§ **BRIEF**: In the material below, find every line containing "click" and copy that line.

■ ■ ■ ■ ■ ■ ■

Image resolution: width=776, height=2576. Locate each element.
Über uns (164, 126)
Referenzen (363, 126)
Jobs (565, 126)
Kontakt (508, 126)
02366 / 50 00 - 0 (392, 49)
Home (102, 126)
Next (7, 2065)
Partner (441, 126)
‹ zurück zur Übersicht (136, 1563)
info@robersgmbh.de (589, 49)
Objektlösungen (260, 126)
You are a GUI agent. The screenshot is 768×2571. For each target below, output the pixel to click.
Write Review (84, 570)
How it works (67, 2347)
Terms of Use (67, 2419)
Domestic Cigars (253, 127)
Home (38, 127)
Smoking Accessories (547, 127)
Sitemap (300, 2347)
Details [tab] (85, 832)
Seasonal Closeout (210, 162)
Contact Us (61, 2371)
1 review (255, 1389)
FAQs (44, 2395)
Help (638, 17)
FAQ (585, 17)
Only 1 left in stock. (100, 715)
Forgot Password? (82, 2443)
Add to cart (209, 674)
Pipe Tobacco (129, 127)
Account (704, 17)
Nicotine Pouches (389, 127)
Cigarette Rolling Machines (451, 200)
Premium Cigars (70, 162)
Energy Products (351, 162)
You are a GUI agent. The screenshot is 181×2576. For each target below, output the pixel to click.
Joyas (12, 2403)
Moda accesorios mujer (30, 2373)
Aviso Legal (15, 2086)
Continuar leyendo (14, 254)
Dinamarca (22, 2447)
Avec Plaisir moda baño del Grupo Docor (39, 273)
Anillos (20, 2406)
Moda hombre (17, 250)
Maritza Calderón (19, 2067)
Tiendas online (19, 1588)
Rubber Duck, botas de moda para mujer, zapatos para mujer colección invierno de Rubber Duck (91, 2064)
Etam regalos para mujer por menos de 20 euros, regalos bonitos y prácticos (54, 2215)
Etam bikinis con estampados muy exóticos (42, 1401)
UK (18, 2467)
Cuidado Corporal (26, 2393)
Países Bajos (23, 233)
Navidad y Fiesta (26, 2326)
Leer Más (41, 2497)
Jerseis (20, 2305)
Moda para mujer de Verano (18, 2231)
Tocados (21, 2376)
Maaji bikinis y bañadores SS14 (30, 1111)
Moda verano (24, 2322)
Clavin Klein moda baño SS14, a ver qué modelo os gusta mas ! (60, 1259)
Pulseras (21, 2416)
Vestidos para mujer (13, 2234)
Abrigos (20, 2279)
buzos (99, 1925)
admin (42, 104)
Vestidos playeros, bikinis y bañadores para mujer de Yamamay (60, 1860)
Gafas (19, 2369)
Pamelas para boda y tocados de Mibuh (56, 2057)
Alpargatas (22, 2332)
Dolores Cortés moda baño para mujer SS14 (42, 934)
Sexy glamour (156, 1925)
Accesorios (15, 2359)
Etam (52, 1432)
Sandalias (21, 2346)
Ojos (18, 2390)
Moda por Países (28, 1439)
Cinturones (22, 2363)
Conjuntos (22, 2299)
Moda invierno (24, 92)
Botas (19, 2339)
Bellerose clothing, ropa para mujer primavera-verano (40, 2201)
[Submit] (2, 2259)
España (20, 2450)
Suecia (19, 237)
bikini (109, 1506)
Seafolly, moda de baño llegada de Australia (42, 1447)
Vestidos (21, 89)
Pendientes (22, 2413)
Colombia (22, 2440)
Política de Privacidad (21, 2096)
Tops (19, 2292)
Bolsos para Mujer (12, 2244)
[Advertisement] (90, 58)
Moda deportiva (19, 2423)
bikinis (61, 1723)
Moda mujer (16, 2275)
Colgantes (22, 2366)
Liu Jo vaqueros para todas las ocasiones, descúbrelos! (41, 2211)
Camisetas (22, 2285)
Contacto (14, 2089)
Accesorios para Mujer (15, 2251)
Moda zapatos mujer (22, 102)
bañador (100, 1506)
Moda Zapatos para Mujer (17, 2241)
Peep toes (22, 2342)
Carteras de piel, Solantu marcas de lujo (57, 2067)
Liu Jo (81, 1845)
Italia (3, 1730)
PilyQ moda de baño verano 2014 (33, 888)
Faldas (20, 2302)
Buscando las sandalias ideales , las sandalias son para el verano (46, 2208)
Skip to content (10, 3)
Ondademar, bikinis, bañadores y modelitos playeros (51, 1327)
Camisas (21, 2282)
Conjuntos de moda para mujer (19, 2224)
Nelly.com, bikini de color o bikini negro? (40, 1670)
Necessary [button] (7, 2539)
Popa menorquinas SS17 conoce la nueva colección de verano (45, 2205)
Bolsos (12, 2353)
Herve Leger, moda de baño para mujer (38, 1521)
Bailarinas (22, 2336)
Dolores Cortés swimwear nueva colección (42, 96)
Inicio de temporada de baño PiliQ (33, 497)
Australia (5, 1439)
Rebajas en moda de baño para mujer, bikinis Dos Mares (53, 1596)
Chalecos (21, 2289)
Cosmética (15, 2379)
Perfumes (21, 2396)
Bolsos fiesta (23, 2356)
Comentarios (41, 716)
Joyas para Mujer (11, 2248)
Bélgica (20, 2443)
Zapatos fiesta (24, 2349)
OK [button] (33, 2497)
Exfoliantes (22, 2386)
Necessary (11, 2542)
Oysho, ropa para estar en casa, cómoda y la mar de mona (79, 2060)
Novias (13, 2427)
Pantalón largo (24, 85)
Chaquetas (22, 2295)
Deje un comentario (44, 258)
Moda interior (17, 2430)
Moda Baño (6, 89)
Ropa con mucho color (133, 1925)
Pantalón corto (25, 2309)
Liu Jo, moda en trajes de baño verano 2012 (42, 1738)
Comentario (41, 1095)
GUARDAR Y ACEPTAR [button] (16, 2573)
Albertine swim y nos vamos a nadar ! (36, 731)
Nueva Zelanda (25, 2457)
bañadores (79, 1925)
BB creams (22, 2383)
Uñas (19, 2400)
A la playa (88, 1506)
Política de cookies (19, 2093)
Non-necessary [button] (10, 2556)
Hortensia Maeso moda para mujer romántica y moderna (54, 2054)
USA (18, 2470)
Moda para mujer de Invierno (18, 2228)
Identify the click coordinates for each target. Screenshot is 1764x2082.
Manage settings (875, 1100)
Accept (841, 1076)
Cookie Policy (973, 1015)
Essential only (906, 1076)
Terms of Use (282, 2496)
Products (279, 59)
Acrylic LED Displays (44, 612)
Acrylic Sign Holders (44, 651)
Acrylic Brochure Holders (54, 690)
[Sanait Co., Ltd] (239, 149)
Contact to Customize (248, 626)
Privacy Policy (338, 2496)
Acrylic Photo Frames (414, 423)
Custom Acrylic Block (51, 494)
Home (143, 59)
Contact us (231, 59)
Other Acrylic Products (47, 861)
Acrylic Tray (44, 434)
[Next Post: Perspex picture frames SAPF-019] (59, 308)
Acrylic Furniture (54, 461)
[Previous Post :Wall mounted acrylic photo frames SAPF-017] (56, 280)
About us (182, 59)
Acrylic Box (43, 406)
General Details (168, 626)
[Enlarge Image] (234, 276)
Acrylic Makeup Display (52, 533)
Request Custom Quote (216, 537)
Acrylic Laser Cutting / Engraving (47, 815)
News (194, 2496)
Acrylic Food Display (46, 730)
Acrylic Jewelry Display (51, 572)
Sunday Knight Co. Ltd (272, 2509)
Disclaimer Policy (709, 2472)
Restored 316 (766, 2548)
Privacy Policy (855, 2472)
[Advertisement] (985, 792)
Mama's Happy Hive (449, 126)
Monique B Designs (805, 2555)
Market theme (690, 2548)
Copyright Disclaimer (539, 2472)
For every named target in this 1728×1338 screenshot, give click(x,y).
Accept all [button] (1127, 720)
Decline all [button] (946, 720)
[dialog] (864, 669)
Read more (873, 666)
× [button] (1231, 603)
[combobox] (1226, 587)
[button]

■ ■ ■ ■ ■ ■ ■

§ **RESPONSE TO THIS TASK**:
You are a GUI agent. The screenshot is 768×2571. For each target below, output the pixel to click.
You are a GUI agent. The screenshot is 181×2576. For each target below, output the pixel to click.
Identify the click coordinates for each target. Screenshot is 1764x2082.
For every named target in this 1728×1338 screenshot, give click(x,y).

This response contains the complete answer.